Examinemos hoy, dos vicios capitales que encontramos en las grandes listas que nos ha legado la tradición espiritual: la envidia y la vanagloria.
Comencemos por la envidia. Si leemos la Sagrada Escritura (cfr Gen 4), esta se nos presenta como uno de los vicios más antiguos: el odio de Caín hacia Abel se desata cuando se da cuenta de que los sacrificios del hermano le agradan a Dios. Caín era el primogénito de Adán y Eva, se había llevado la parte más considerable de la herencia paterna; sin embargo, es suficiente que Abel, el hermano menor, tenga éxito en una pequeña hazaña, que Caín se torna sombrío. El rostro del envidioso es siempre triste: tiene su mirada baja, parece estar constantemente investigando el suelo, pero en realidad no ve nada, porque su mente está envuelta en pensamientos llenos de maldad. La envidia, si no se controla, conduce al odio del otro. Abel morirá por manos de Caín, que no pudo soportar la felicidad de su hermano.
La envidia es un mal investigado no sólo en el ámbito cristiano: ha atraído la atención de filósofos y estudiosos de todas las culturas. En su base hay una relación de odio y amor: uno quiere el mal del otro, pero en secreto desea ser como él. El otro es la epifanía de lo que nos gustaría ser, y que en realidad no somos. Su suerte nos parece una injusticia: ¡seguramente -pensamos- nosotros habríamos merecido mucho más sus éxitos o su buena suerte!

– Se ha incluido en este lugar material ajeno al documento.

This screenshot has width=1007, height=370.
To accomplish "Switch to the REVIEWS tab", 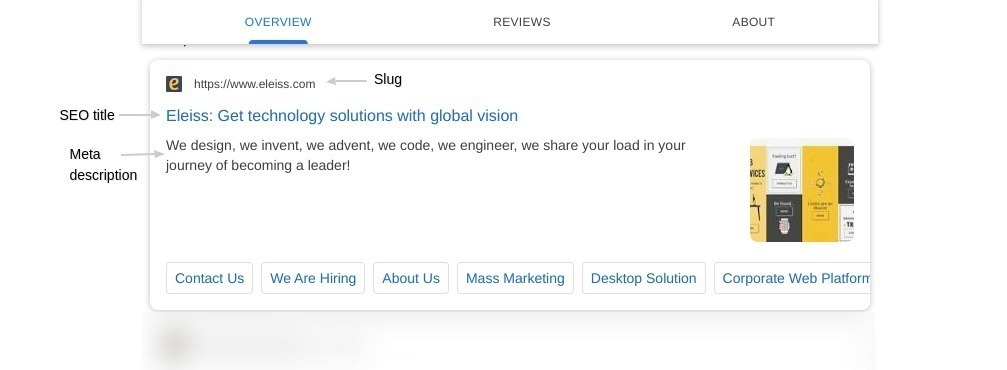I will pos(521,22).
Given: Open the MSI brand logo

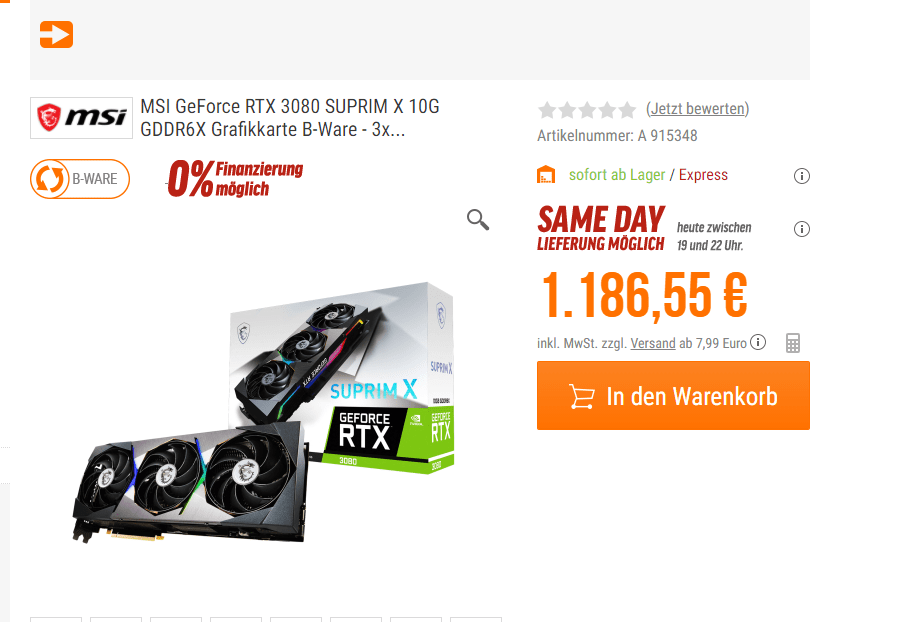Looking at the screenshot, I should click(81, 118).
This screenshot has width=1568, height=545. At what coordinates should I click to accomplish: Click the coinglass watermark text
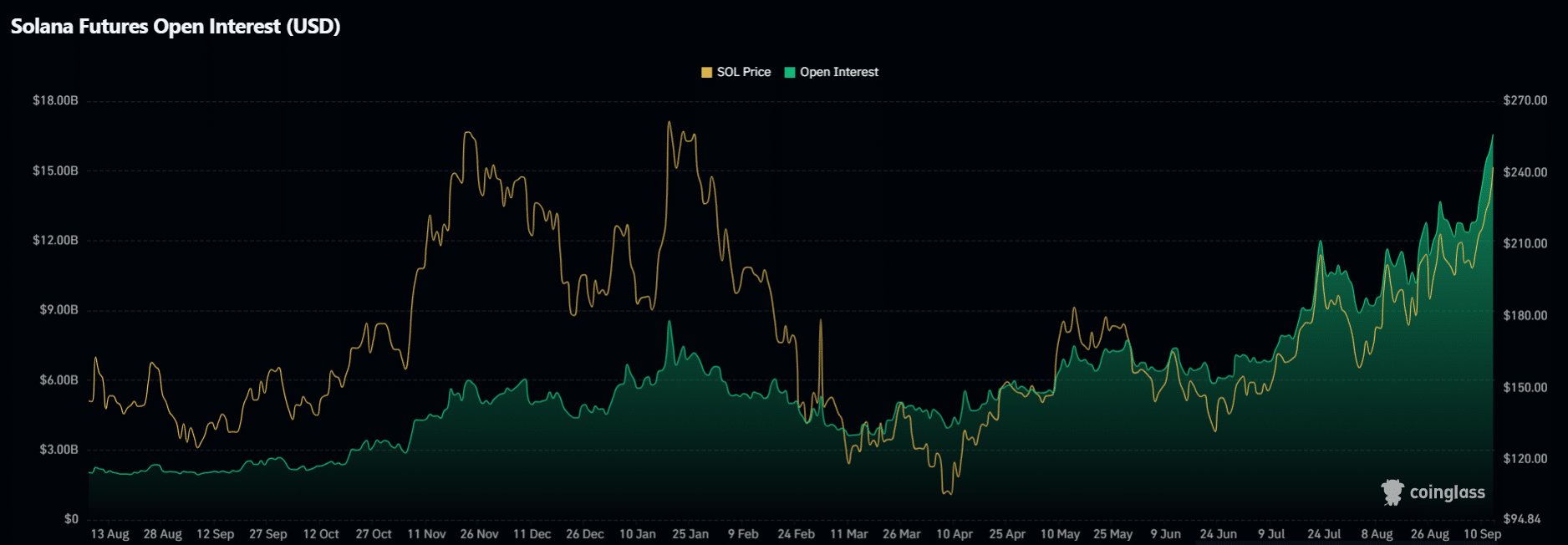[x=1447, y=492]
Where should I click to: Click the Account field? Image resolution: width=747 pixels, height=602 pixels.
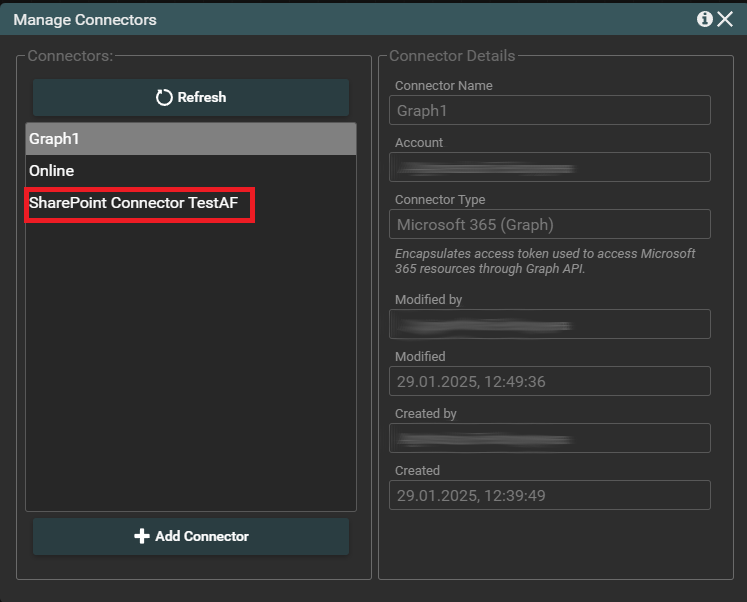pos(549,168)
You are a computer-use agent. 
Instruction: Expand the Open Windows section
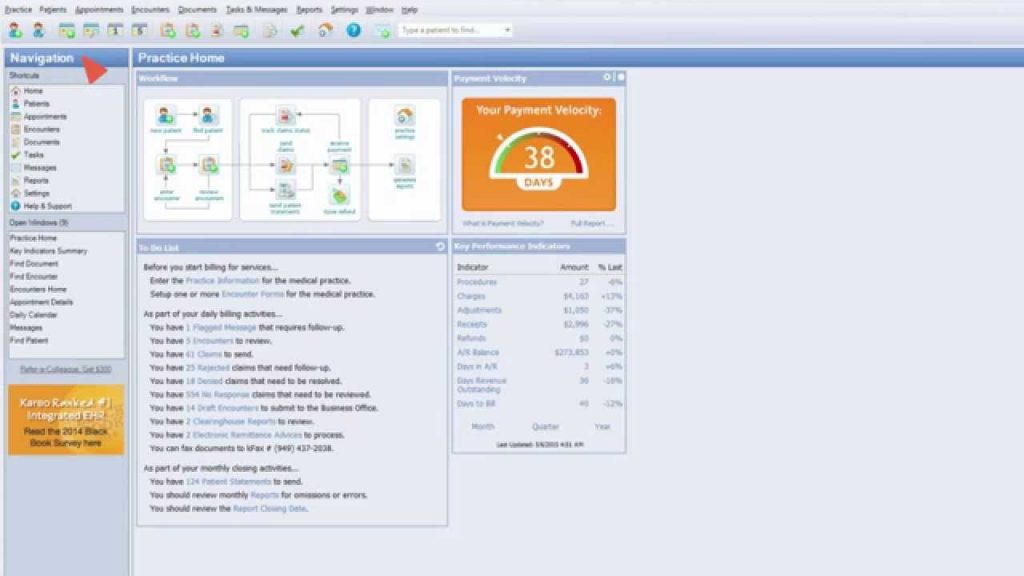40,223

En la raíz de este vicio está una falsa idea de Dios: no se acepta que Dios tenga sus propias "matemáticas", distintas de las nuestras. Por ejemplo, en la parábola de Jesús acerca de los obreros llamados por el amo para ir a la viña a distintas horas del día, los de la primera hora creen que tienen derecho a un salario más alto que los que llegaron últimos; pero el amo les da a todos la misma paga, y dice: «¿No tengo derecho a disponer de mis bienes como me parece? ¿Por qué tomas a mal que yo sea bueno?» (Mt 20,15). Quisiéramos imponer a Dios nuestra lógica egoísta, pero la lógica de Dios es el amor. Los bienes que Él nos da están destinados a ser compartidos. Por eso San Pablo exhorta a los cristianos: «Ámense cordialmente unos a otros; que cada cual estime a los otros más que a sí mismo» (Rm 12,10). ¡He aquí el remedio contra la envidia!

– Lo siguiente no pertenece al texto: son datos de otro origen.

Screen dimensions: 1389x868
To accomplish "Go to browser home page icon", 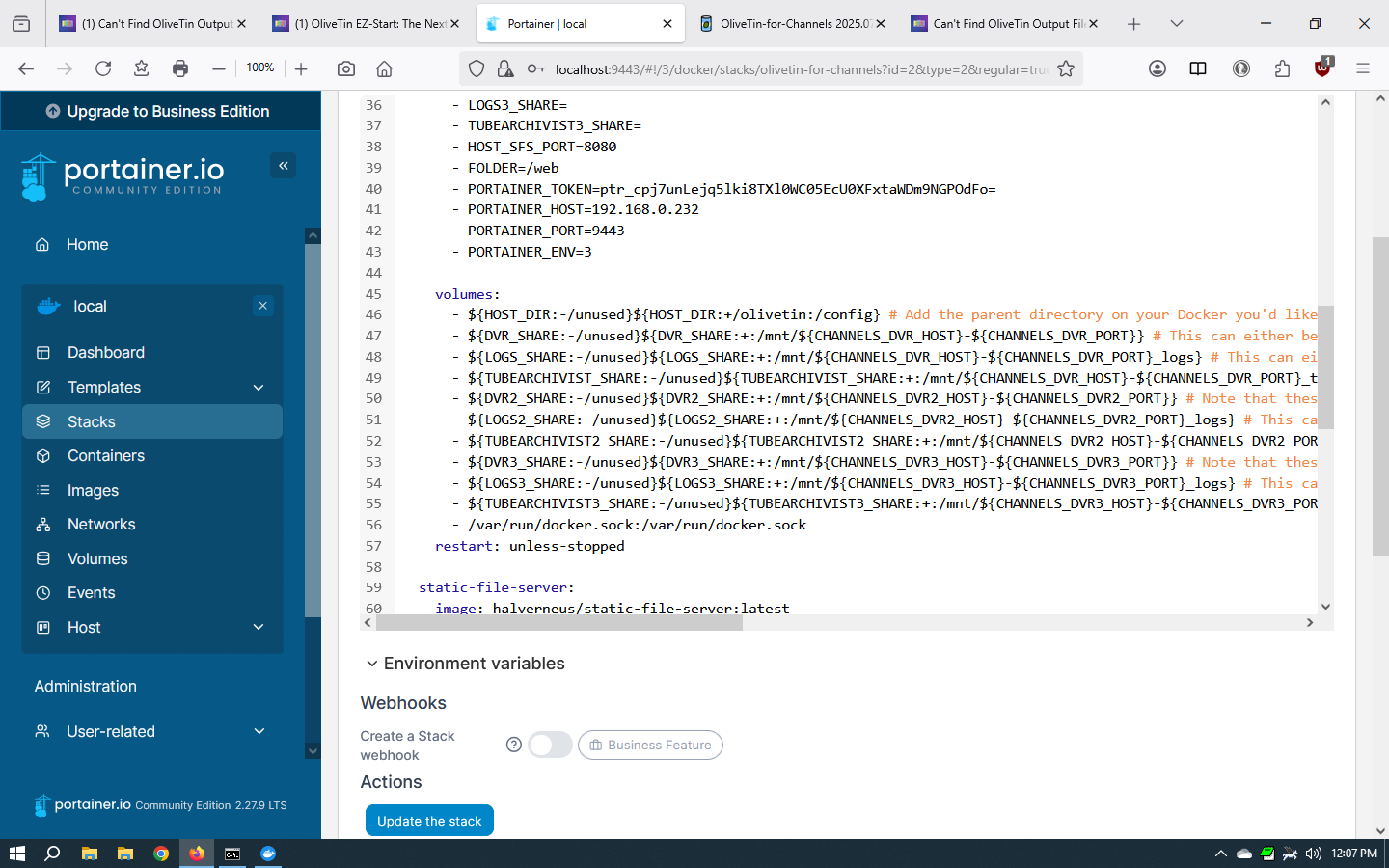I will click(384, 68).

Y llegamos al segundo vicio que examinamos hoy: la vanagloria. Ésta va de la mano con el demonio de la envidia, y juntos estos dos vicios son característicos de una persona que aspira a ser el centro del mundo, libre de explotar todo y a todos, el objeto de toda alabanza y amor. La vanagloria es una autoestima inflada y sin fundamentos. El vanaglorioso posee un "yo" dominante: carece de empatía y no se da cuenta de que hay otras personas en el mundo además de él. Sus relaciones son siempre instrumentales, marcadas por la prepotencia del otro. Su persona, sus logros, sus éxitos deben ser exhibidos a todo el mundo: es un perpetuo mendigo de atención. Y si a veces no se reconocen sus cualidades, se enfada ferozmente. Los demás son injustos, no comprenden, no están a la altura. En sus escritos, Evagrio Póntico describe el amargo asunto de algunos monjes afectados por la vanagloria. Sucede que, tras sus primeros éxitos en la vida espiritual, ya siente que ha llegado, y por eso se lanza al mundo para recibir sus alabanzas. Pero no se apercibe de que sólo está al principio del camino espiritual, y de que está al acecho una tentación que pronto le hará caer.

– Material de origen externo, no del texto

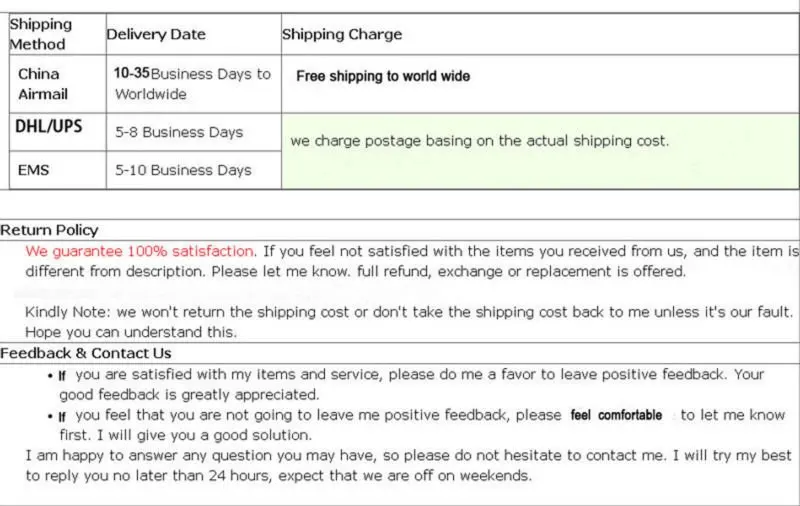Select the EMS shipping method cell
This screenshot has width=800, height=506.
[58, 170]
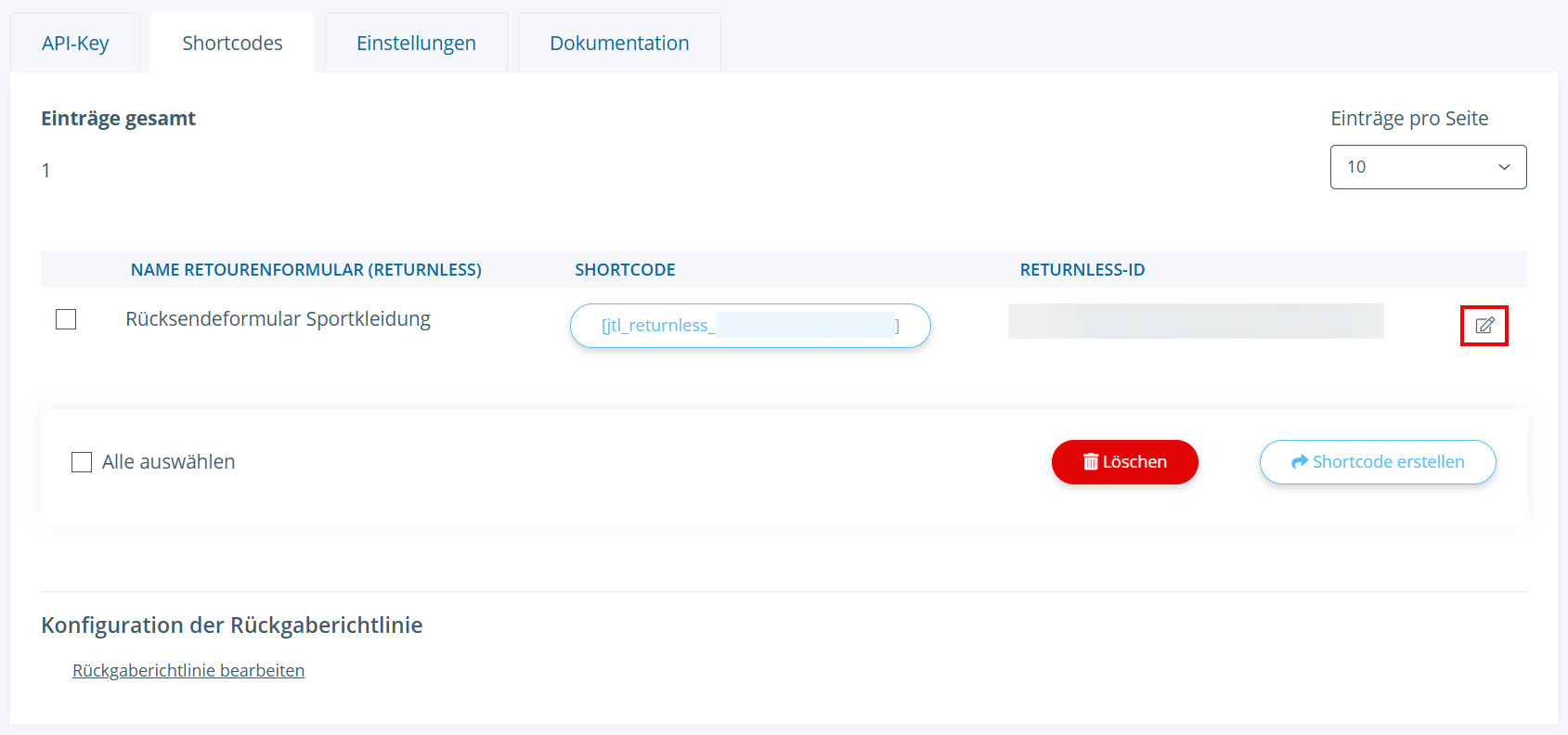The width and height of the screenshot is (1568, 735).
Task: Click the jtl_returnless shortcode field
Action: point(750,326)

Para curar al vanidoso, los maestros espirituales no sugieren muchos remedios. Porque, después de todo, el mal de la vanidad tiene su remedio en sí mismo: la alabanza que el vanidoso esperaba cosechar del mundo pronto se volverá contra él. Y ¡cuántas personas, engañadas por una falsa imagen de sí mismas, han caído más tarde en pecados de los que pronto se avergonzarían!
La instrucción más hermosa para superar la vanagloria se encuentra en el testimonio de San Pablo. El Apóstol se enfrentó siempre a un defecto que nunca pudo superar. Tres veces pidió al Señor que le librara de aquel tormento, pero al final Jesús le respondió: «Te basta mi gracia; la fuerza se realiza en la debilidad». Desde ese día Pablo fue liberado. Y su conclusión debería ser también la nuestra: «Así que muy a gusto me glorío de mis debilidades, para que resida en mí la fuerza de Cristo» (2 Cor 12,9).